» Selected passage:
·····
There were a few moves that were beyond my ability. As I was following along, I was thinking, “Wow. Some parts of my body are so tight! And not in a good way!” Maybe yoga will make me more flexible and with time, there may be fewer instances of my muscles feeling as if they’ve burst into flames while I’m doing something I always do, like bowling!

When it was all done, I was sweating and felt as if I’d accomplished something good. I didn’t quite have that zen feeling you hear so much about with yoga, but I felt ready to take on the day. Maybe that’s because I was exercising in the glow of the Christmas tree with the sight of snow falling gently outside the window. Maybe zen will come with time. Then again, it’s Jillian Michaels. Maybe zen isn’t included in her version of this exercise. That might be okay. I’m just glad to be doing something good for myself and learning something new.

Before going to work, I went to see the chiropractor for the second week in a row. He asked how I was doing and I told him that today was the first day that I didn’t feel any sharp pains in my lower back and hips, just some minor dull pain. I told him that when it first happened, I thought I’d feel better in a couple of days. I’d been stretching diligently every day and hoping the tightness would loosen up quickly. No way did I expect to still be less than a hundred percent three weeks later. I said that I probably needed to accept the fact that I was getting older.

“No,” he said. “Don’t accept it! Fight it!” That cracked me up. Dr. Dave’s humor is an added bonus to his chiropractic care.

He also said that when you tweak a muscle, it’s already over-extended and aggravated, so deep stretches are really not the best thing for it.

“Oh,” I said. “So I guess maybe I’m responsible for prolonging the problem.”

He said that an aggravated muscle needs time to heal. Give it rest and plenty of ice. And only when I’m feeling about 75% better should I think about doing some light stretching. Light. Stretching. Yep. Wish I’d have known that sooner.

Lesson learned. Also, I shouldn’t have waited two weeks, thinking the muscle would relax on its own before finally making time to see Dr. Dave. He’s a good guy. Even gave me his personal cell phone number and said anytime I needed advice but didn’t necessarily want to make an appointment, I could call or text and he will steer me in the right direction. Dr. Dave is so worth the money I spend to see him!

So, yoga it is!

Getting Stronger

Oh how I hate and love this move!

Oh, Jillian Michaels, how I hate and love this move!
·····
Items from a dataset:
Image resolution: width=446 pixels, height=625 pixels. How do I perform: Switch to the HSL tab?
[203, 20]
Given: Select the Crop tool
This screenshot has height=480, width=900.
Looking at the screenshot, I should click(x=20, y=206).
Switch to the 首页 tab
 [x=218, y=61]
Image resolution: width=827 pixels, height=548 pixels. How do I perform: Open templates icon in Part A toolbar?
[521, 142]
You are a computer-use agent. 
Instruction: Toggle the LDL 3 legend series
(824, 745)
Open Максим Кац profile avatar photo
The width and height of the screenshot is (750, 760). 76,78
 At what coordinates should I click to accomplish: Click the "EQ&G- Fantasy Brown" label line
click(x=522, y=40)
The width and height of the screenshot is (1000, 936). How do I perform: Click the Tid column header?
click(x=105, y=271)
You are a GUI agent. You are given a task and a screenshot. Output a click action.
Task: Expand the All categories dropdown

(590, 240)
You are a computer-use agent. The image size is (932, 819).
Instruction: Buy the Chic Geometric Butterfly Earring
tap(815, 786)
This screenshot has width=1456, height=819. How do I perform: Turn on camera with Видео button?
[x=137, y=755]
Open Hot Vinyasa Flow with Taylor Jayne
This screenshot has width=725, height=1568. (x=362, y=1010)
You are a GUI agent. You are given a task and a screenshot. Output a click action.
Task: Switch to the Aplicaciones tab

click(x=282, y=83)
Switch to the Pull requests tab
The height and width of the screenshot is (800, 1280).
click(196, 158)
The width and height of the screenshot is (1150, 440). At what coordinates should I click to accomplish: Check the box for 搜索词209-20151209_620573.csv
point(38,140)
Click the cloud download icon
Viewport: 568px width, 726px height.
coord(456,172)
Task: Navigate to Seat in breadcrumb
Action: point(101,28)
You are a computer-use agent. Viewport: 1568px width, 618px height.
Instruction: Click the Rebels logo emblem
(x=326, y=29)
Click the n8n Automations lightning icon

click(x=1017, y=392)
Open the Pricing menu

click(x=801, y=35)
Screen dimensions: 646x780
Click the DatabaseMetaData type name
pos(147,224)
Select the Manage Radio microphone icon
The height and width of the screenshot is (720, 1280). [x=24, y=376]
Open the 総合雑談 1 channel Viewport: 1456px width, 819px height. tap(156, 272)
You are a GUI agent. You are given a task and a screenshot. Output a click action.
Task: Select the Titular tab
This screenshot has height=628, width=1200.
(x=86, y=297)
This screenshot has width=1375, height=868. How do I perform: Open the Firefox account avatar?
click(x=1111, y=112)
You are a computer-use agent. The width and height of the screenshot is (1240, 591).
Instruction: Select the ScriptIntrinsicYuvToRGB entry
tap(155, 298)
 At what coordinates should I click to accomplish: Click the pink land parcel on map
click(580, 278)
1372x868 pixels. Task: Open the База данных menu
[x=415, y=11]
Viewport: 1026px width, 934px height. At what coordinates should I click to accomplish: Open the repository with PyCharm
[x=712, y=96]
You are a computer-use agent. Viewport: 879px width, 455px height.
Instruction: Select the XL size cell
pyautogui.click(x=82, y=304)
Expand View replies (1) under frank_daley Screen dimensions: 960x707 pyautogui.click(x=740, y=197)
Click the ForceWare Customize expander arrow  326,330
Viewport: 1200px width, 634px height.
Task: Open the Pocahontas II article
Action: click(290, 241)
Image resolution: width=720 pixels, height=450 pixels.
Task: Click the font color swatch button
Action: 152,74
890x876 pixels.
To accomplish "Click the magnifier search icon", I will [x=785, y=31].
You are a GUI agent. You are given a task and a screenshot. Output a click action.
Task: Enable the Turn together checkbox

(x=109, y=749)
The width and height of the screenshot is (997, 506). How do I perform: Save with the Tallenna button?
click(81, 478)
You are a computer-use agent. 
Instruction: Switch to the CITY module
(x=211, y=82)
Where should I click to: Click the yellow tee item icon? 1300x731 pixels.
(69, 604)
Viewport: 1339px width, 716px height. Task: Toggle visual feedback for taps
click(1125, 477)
·····
» Exercises:
A – Based on the blog post about yoga and back pain, say whether each statement agrees with it: (i) the chiropractor recommended deep stretches for a tweaked muscle; (ii) the writer waited two weeks before seeing the chiropractor; (iii) the writer had the zen feeling after the workout. Answer yes or no for each, quoting the deciding words of the blog post.
B – Translate this sentence from the blog post about yoga and back pain into Spanish: "He said that an aggravated muscle needs time to heal."

» Worked answers:
A –
(i) No: "deep stretches are really not the best thing for it."
(ii) Yes: "I shouldn’t have waited two weeks, thinking the muscle would relax on its own before finally making time to see Dr. Dave."
(iii) No: "I didn’t quite have that zen feeling you hear so much about with yoga"

B – Dijo que un músculo irritado necesita tiempo para sanar.